06 March 2017

Firebugs

If you're planning a fire at the Reichstag, you can help ensure success by defunding the fire department first.

  • I did mention a fire at the Reichstag as a planned event… Of course, what the modern "anti-big-government" people carefully forget to mention is that something is going to fill the abuse-of-power vacuum left when there isn't an at-least-partially-accountable-to-the-governed government to do it.
  • I suppose it beats fighting over who hosts (largely scripted) "reality TV" shows. OK, maybe not.
  • It also beats wondering whether those setting the fire are smart enough to strike a match. Which means finding — and recognizing — a matchbook first; since "book" is part of "matchbook," we can breathe a little easier with this batch of aspiring firebugs.

    The real indictment of the media is that for the past twenty years or so — the era of Jon Stewart's The Daily Show, Stephen Colbert's The Colbert Report, at times Larry Wilmore's ever-changing show, and the continuing era of John Oliver's Last Week Tonight — those pointing out the, umm, transparency of the emperor's new clothes have been relegated to late-night TV comedy shows.
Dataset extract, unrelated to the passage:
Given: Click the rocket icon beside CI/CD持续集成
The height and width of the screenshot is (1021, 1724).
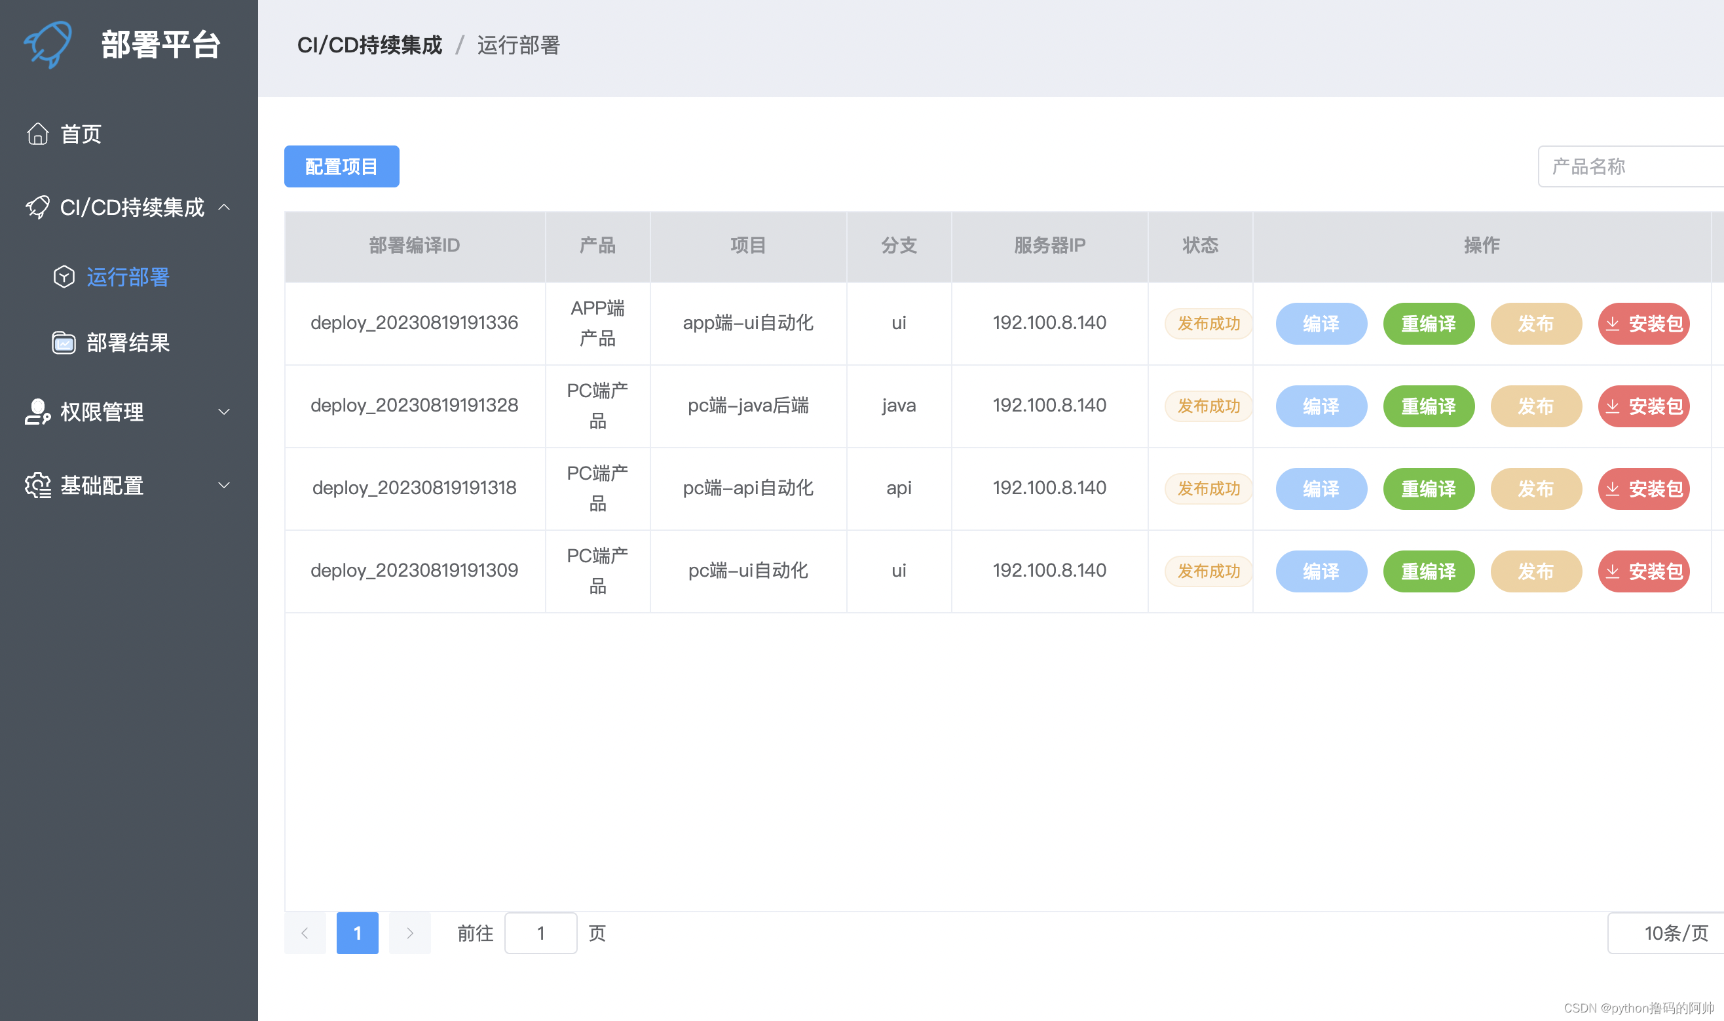Looking at the screenshot, I should point(38,207).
Guys, I could come up with a half-hour's-worth of similarly pointed material (admitedly, almost certainly not as well done) every week on just Chicago politics and related follies, and I haven't even lived in Illinois for five years! The real problem is not that Voltaire has no following; it is that, in an age in which media ownership depends not upon the equivalent of "admission fees" but upon the whimsical and self-interested patronage of advertisers, they haven't figured out how to make Voltaire a regular component of their serious coverage. (Or, perhaps more disturbingly, they have… but they're not willing to do it because that might offend some of those patrons.) Thus, they prelabel satire as merely "comic relief," not worthy of being taken seriously. Even parody gets more serious attention, because at least parody is inherently protectable as fair use. (Ironically, the Court bungled the definition of "parody," but that's an argument for another time.)